2) Make an appointment with the network doctor, or an out-of-network doctor if no network doctors are available soon or near enough.

3) Call your previous doctor to have your medical information forwarded to your new doctor. Call your new doctor’s office to make sure it received your information. Expect to be placed on hold twice.

4) Show up at your new doctor appointment, fill out forms and HIPAA statement.

5) Is this doctor one you want to continue seeing? If not, repeat steps 1-4.

6) If your doctor recommends a line of treatment, call your insurance company to find out if it covers the treatment, and to what extent. You will be given an “estimate” of coverage, together with a disclaimer that what you are being told does not bind your insurance company to actual payment.

7) If the estimate would deplete your savings, return to your doctor to find out about optional treatment, and repeat step 6.

8) If you decide on a course of treatment, you will need “pre-authorization” by your insurance company. Groove to the hold music, which you know well by now. Pre-authorization does not ensure actual payment for your procedure. If your treatment is expensive, consider your odds of getting the “coverage denial run-around,” as frequently happens. (See “bankruptcies,” step 11).

9) Receiving treatment may involve locating a specialist or surgeon, which will require repeating steps 1-4.

10) If you need surgery, or any procedure requiring anesthesia, you must ensure that both the facility and all other specialists involved such as anesthesiologists are also in network. If they are not, good luck lining up a full team that is covered by your provider. Your costs can easily be many thousands, even for preventive check-ups like a colonoscopy.

11) After your procedure, office visit or check-up, expect to receive bills months later with only obscure codes explaining what the bill is for. Search “surprise medical bill” when your coverage “didn’t happen.” Call your insurance company, be placed on hold, request information about the charges, then endure the multi-step process of appealing your lack of coverage. Your wages could be garnished, leading to one of America’s 500,000 “medical bankruptcies.”

12) During “open season” your policy will almost certainly change its details. To learn about your new coverage limits, you’ll have to read through a thick brochure of obscure terms, qualifications and exclusions. Your option is to read other similar obtuse brochures of competing plans. Better coverage costs more; bring your wallet & magnifying glass.

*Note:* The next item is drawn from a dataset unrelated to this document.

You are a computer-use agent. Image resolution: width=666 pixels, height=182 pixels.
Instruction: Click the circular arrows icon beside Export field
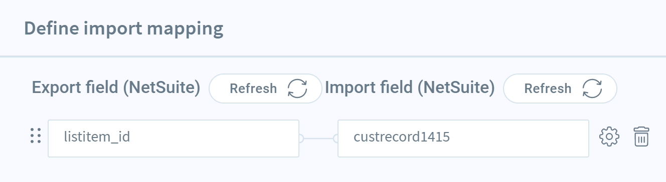(x=297, y=89)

NIMA - National Improved Medicare for All (Bernie Sander’s bill S.1129):

1) Since you are covered from birth by comprehensive benefits, you will never have to forward your information from one doctor to another or fill out legal documents. All facilities will have your entire family’s complete medical history, greatly reducing medical error or fraud. All facilities will still be privately run; NIMA only pays costs, like Medicare.

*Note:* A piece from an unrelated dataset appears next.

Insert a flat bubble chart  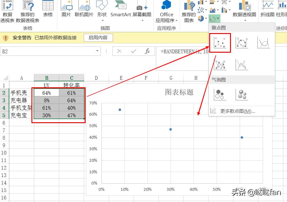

2) Since all medical personnel, hospitals and clinics will be “in network,” you can simply make an appointment anywhere throughout the country. Planning a procedure requiring anesthesia will take one step, not 20. You can sleep well at night: your children, spouse, siblings and parents will have life-long coverage.

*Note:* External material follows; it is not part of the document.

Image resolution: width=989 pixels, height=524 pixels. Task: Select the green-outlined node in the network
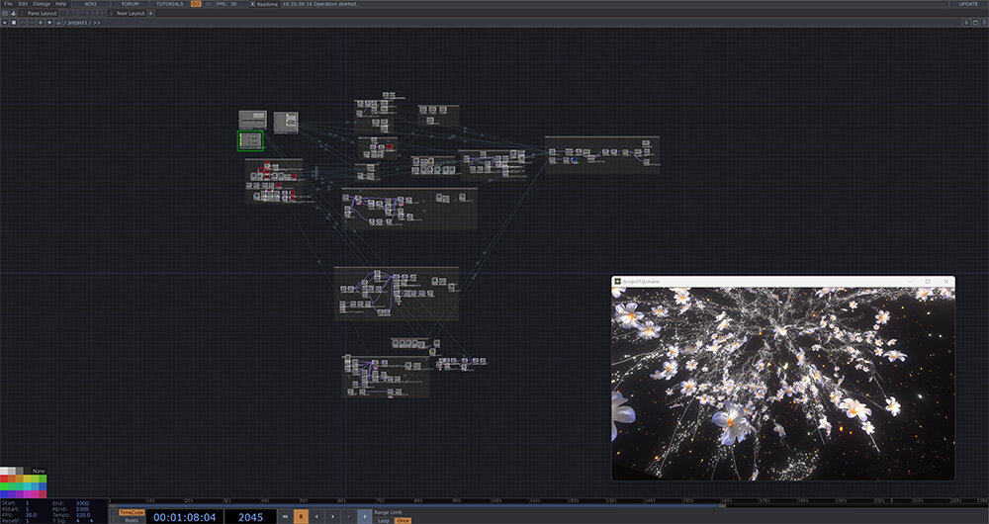click(250, 140)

3) No confusion will exist about coverage for any medical intervention or procedure. One comprehensive plan will cover everything – far more than Medicare does now. Your sole out-of-pocket cost – for drugs – will be capped at $200/person annually. You will never need separate insurance. Ambulance services, prosthetics, mental health, long term care, vision, dental, hearing and more will be covered.

4) Providers will not be juggling the details of 60+ different insurance policies that change every year. Nor will they repeatedly have to submit payment requests to insurance companies or wrestle for authorization for best-practices treatment, as they do currently.

5) Say goodbye to “open season.” Coverage benefits will remain comprehensive despite your financial situation. You can find employment anywhere, not based on benefits offered. Your costs in taxes will be substantially lower than now and based on your income. No one will be excluded for any reason.